Gustavo Monnerat, Deputy Editor at The Lancet, shared a post on LinkedIn:
“AI can make scientific images clearer. It can also get a paper retracted.
NEJM published a retraction for an article after the authors said they had used an AI tool to edit the image.
The authors stated that they were unaware of the journal’s AI policies. NEJM’s editor’s note reminded authors that AI use and image changes must be disclosed.
This is a editorial case with a very practical lesson: AI use in manuscripts is not automatically a problem. Undisclosed or poorly documented AI use is.
5 rules every author should follow before using AI in a manuscript:
- Read the journal policy before submission. AI rules are not identical across journals or publishers.
- Disclose AI use explicitly.

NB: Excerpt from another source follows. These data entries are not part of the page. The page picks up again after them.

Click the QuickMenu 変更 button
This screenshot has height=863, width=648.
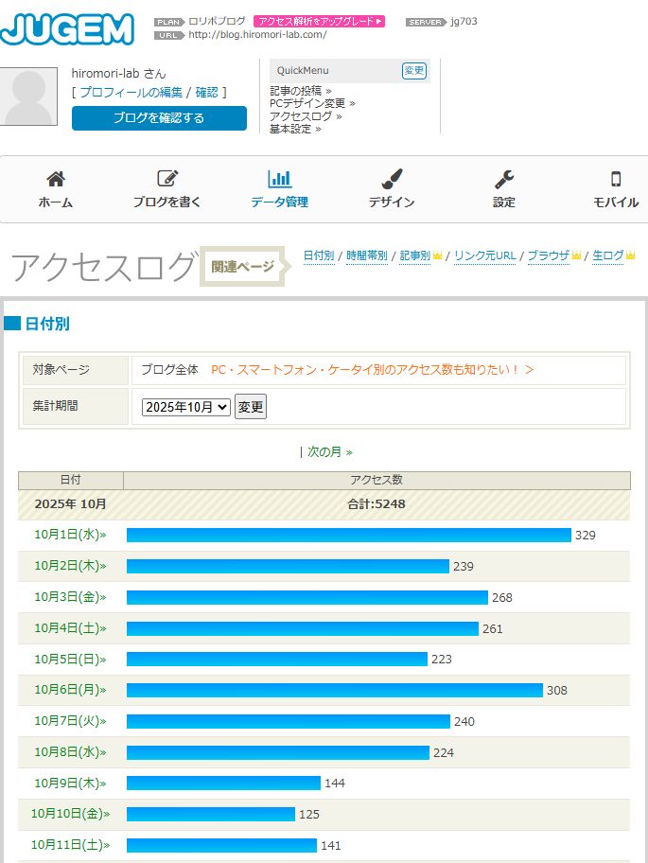413,71
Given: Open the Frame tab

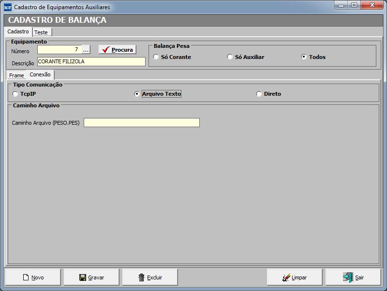Looking at the screenshot, I should click(x=16, y=75).
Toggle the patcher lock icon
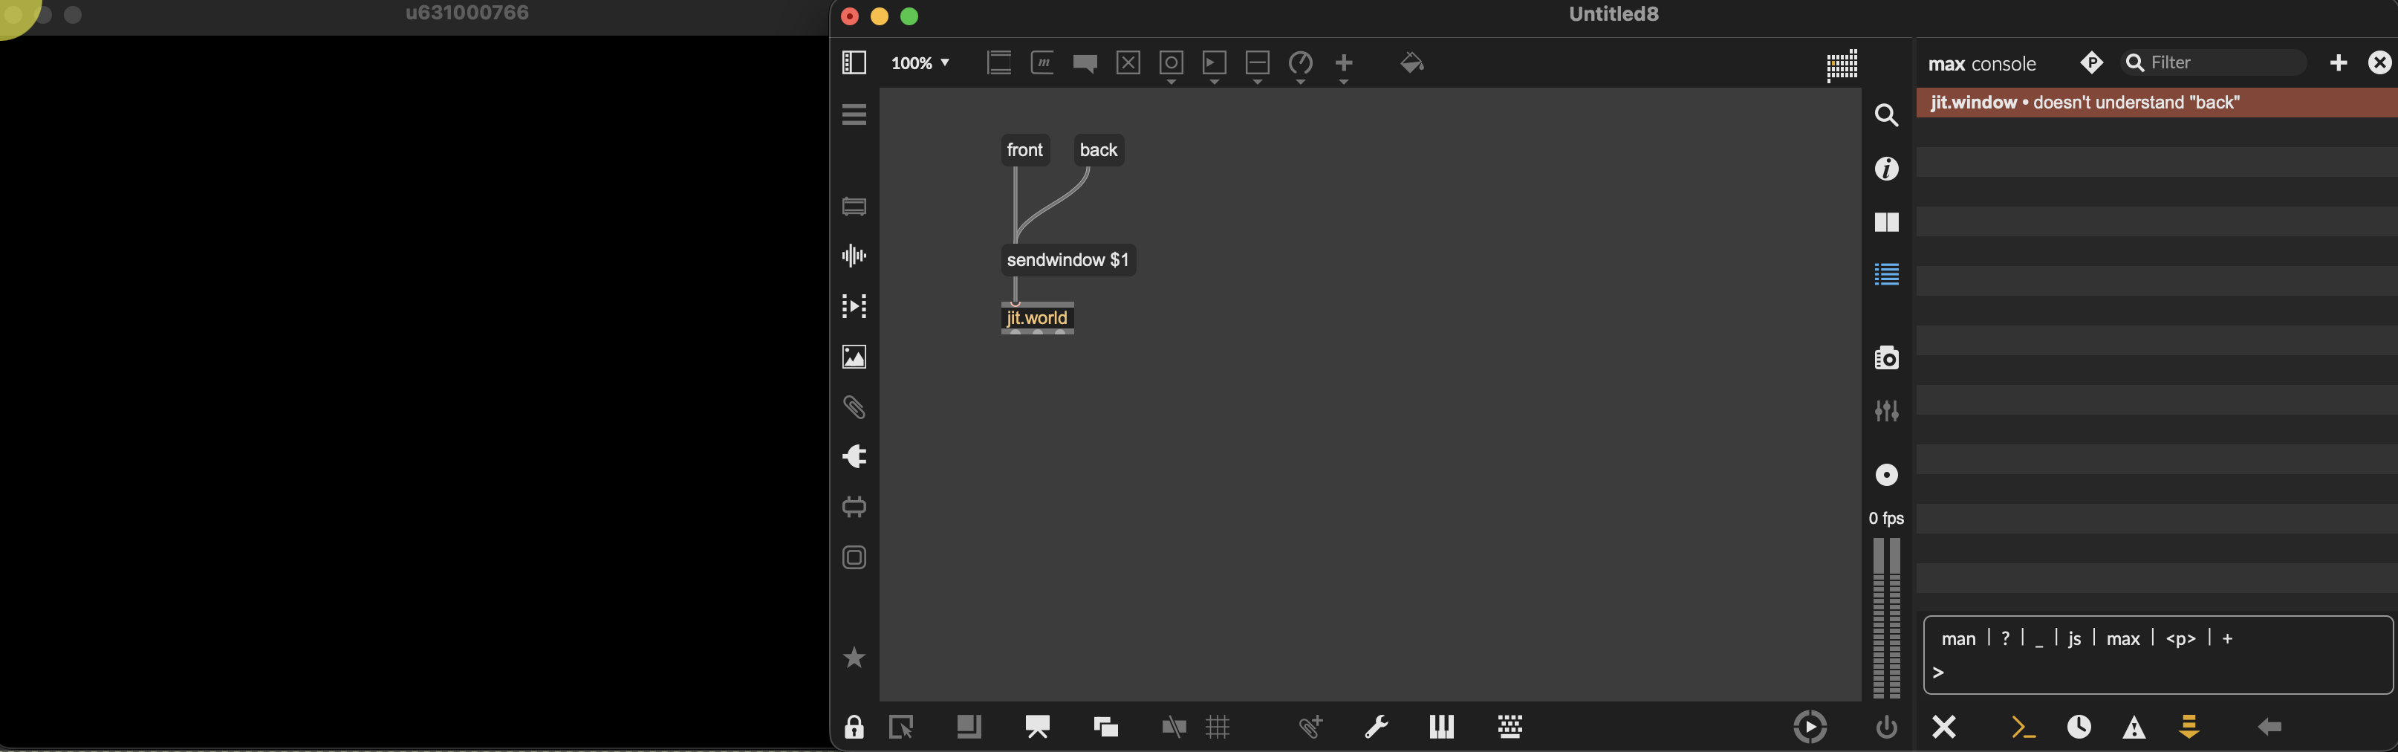The image size is (2398, 752). coord(853,727)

Do not hide AI-assisted writing, editing, translation, figure preparation, coding, or analysis.
- Put AI in the Methods when it affects the research process. If AI contributed to screening, measurement, analysis, diagnosis, image interpretation, or model development, it belongs in the methods, not only in a generic disclosure.
- Treat scientific images as evidence, not illustrations. Moving a ruler, scale bar, lesion, label, band, cell, or object can change interpretation.
- Preserve provenance. Keep raw files, prompts, edited versions, and a record of every change.
What AI uses should journals allow, require disclosure for, or forbid entirely in scientific and medical research?”